**What the task asks**
When you reach the line in the data below that contains "Colunistas (842, 305)", please start repeating lines exactly, and stop after the line that contains "91 (300, 1907)", repeating nothing else.

Pixel coordinate grounding data
[Start of Attachment]

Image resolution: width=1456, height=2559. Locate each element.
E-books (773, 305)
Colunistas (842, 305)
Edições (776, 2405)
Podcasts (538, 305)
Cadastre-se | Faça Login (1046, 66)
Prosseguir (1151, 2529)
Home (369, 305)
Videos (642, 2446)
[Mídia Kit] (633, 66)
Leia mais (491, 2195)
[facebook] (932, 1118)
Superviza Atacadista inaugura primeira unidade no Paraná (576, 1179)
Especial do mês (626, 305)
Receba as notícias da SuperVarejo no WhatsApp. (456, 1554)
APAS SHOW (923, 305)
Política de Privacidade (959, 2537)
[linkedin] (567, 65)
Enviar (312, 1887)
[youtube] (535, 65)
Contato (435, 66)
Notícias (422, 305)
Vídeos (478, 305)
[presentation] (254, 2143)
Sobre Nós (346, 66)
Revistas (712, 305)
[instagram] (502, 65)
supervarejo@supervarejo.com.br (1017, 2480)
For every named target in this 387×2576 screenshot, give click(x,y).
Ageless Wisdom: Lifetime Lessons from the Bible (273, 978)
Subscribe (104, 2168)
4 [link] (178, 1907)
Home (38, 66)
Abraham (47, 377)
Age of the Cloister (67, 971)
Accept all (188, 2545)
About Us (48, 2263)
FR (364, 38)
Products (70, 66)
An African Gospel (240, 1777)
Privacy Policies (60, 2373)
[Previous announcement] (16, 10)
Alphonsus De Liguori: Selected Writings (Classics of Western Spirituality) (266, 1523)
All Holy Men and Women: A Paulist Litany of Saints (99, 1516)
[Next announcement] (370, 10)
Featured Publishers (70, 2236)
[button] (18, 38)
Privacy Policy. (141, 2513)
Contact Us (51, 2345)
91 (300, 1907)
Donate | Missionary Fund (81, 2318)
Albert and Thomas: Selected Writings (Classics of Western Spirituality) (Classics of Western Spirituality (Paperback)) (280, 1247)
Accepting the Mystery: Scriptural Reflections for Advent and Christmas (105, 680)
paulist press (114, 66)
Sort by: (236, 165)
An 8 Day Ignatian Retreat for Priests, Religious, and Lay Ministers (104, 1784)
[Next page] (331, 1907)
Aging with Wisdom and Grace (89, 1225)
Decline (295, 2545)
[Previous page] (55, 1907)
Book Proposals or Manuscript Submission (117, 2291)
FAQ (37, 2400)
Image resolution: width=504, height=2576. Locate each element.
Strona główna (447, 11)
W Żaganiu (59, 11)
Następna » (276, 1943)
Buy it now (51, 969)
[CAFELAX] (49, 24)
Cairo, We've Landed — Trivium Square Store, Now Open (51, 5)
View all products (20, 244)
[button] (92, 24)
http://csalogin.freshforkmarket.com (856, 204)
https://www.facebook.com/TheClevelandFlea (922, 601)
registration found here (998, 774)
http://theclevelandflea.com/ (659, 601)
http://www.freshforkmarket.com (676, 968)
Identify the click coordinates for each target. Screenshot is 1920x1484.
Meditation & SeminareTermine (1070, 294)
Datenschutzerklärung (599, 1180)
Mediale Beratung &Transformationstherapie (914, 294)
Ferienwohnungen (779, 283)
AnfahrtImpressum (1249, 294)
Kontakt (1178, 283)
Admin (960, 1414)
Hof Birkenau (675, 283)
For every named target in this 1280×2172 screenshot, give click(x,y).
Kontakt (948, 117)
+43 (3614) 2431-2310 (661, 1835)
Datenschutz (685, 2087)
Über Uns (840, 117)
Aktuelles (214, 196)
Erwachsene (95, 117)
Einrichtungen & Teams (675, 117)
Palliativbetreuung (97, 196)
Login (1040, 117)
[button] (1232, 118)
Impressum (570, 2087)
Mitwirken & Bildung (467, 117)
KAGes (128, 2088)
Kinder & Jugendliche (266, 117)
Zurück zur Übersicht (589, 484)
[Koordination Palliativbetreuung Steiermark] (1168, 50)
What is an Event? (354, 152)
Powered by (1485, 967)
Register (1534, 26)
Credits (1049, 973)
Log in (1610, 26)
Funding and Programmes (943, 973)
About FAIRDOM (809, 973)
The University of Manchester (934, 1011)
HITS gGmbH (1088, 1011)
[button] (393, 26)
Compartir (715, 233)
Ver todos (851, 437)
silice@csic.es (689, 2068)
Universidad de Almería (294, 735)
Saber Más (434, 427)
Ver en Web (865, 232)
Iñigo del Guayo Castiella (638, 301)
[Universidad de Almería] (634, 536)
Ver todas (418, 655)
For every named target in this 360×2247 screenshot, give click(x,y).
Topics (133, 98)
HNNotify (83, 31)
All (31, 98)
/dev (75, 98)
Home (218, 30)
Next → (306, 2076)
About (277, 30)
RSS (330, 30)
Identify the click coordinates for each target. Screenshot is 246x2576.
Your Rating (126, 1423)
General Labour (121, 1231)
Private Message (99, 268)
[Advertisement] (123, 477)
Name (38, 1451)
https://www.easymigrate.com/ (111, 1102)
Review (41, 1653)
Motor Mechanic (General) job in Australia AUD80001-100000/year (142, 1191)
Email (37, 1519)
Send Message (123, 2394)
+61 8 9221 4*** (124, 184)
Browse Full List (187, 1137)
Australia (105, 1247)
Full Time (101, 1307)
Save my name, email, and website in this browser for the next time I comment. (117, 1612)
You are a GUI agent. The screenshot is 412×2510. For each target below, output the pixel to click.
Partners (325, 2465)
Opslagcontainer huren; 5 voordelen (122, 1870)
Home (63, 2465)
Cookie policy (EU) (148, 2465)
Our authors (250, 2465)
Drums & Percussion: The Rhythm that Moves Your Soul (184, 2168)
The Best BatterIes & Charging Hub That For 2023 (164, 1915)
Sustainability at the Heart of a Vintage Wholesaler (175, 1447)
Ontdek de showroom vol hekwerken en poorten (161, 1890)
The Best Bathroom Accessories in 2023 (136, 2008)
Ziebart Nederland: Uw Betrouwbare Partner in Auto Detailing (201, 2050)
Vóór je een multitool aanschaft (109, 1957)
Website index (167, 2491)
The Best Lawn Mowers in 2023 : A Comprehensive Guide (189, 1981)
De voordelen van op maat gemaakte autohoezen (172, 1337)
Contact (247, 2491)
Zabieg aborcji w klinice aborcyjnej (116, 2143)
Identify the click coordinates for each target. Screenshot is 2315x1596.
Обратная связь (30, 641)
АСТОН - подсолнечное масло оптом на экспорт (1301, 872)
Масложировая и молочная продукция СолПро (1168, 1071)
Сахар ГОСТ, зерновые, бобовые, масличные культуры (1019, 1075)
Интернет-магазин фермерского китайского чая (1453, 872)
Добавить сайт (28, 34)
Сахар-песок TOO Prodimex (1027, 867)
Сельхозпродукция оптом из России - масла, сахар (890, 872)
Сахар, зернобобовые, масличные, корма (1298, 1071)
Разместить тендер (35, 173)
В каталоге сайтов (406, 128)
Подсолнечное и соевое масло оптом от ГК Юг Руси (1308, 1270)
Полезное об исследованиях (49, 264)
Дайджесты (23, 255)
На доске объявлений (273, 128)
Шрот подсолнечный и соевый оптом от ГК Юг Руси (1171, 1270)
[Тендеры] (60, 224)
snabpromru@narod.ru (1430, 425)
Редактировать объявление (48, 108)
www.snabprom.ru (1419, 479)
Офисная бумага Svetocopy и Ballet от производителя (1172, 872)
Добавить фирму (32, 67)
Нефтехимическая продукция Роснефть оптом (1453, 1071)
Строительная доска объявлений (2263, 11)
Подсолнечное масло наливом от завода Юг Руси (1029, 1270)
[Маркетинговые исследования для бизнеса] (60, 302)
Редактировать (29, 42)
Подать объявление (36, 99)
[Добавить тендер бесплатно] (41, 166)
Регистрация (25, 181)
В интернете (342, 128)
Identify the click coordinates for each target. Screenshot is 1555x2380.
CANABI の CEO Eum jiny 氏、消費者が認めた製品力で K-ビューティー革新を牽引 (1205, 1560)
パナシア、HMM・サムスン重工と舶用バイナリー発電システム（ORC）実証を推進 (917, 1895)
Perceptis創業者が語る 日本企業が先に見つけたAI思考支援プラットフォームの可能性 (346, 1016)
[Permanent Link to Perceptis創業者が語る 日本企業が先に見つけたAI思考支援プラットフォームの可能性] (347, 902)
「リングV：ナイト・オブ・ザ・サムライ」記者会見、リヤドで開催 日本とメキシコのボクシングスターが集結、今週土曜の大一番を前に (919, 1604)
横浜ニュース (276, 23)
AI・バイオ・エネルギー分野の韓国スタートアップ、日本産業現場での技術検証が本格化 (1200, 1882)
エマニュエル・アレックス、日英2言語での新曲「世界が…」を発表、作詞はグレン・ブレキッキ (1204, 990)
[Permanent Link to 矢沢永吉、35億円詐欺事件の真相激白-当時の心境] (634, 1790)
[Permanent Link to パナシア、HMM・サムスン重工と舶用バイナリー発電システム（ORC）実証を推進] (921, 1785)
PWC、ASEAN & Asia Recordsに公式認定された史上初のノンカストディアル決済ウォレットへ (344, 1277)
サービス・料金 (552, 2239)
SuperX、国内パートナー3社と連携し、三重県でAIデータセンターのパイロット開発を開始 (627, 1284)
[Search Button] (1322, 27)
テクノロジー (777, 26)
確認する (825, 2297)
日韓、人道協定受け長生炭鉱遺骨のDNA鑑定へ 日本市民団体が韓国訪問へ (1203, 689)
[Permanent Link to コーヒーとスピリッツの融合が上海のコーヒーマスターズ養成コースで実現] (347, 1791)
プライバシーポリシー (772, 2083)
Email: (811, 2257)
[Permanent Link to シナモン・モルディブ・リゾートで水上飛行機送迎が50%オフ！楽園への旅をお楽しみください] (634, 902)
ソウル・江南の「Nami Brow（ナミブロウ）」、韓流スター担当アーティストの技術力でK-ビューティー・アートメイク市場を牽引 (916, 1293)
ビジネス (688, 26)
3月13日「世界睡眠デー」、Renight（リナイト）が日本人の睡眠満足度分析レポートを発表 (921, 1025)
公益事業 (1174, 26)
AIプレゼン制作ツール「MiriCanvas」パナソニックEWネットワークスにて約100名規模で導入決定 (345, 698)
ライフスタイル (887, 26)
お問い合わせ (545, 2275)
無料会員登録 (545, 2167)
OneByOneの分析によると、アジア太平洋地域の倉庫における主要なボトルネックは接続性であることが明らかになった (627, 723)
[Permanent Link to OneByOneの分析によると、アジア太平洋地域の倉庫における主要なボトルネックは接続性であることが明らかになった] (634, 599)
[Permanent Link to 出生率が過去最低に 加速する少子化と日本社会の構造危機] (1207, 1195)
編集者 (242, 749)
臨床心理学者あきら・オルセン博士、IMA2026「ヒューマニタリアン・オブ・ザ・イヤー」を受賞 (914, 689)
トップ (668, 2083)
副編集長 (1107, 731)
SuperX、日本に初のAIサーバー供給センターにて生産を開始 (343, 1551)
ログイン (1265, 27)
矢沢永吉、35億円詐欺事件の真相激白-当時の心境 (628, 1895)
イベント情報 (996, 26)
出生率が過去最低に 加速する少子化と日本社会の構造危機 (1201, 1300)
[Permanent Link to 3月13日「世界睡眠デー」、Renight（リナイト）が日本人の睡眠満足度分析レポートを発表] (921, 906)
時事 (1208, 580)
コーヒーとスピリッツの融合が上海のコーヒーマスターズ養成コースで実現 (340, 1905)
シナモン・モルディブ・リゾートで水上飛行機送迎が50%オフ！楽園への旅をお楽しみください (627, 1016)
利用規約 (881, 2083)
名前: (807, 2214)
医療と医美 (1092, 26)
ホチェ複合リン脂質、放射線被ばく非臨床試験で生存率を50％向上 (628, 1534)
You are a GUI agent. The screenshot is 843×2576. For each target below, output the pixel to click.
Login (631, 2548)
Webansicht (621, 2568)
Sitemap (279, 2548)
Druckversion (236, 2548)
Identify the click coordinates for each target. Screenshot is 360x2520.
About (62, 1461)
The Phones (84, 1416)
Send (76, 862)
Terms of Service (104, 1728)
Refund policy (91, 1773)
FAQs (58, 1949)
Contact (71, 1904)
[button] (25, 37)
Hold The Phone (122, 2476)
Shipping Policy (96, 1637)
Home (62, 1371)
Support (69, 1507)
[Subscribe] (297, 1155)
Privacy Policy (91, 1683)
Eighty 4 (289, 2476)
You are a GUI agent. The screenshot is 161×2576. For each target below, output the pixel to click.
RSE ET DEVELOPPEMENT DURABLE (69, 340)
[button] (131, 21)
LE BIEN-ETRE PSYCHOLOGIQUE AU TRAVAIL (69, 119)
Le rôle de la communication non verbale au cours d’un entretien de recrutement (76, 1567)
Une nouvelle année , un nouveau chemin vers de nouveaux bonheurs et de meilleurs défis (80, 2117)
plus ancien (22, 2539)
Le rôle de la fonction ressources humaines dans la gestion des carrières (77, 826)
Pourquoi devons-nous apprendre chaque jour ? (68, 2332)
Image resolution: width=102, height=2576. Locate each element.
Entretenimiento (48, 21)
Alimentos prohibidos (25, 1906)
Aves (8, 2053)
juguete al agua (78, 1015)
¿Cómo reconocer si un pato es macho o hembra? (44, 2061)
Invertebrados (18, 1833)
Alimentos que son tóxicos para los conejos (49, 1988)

[End of Attachment]

**Answer to the exercise**
Colunistas (842, 305)
Edições (776, 2405)
Podcasts (538, 305)
Cadastre-se | Faça Login (1046, 66)
Prosseguir (1151, 2529)
Home (369, 305)
Videos (642, 2446)
[Mídia Kit] (633, 66)
Leia mais (491, 2195)
[facebook] (932, 1118)
Superviza Atacadista inaugura primeira unidade no Paraná (576, 1179)
Especial do mês (626, 305)
Receba as notícias da SuperVarejo no WhatsApp. (456, 1554)
APAS SHOW (923, 305)
Política de Privacidade (959, 2537)
[linkedin] (567, 65)
Enviar (312, 1887)
[youtube] (535, 65)
Contato (435, 66)
Notícias (422, 305)
Vídeos (478, 305)
[presentation] (254, 2143)
Sobre Nós (346, 66)
Revistas (712, 305)
[instagram] (502, 65)
supervarejo@supervarejo.com.br (1017, 2480)
For every named target in this 387×2576 screenshot, give click(x,y).
Ageless Wisdom: Lifetime Lessons from the Bible (273, 978)
Subscribe (104, 2168)
4 [link] (178, 1907)
Home (38, 66)
Abraham (47, 377)
Age of the Cloister (67, 971)
Accept all (188, 2545)
About Us (48, 2263)
FR (364, 38)
Products (70, 66)
An African Gospel (240, 1777)
Privacy Policies (60, 2373)
[Previous announcement] (16, 10)
Alphonsus De Liguori: Selected Writings (Classics of Western Spirituality) (266, 1523)
All Holy Men and Women: A Paulist Litany of Saints (99, 1516)
[Next announcement] (370, 10)
Featured Publishers (70, 2236)
[button] (18, 38)
Privacy Policy. (141, 2513)
Contact Us (51, 2345)
91 (300, 1907)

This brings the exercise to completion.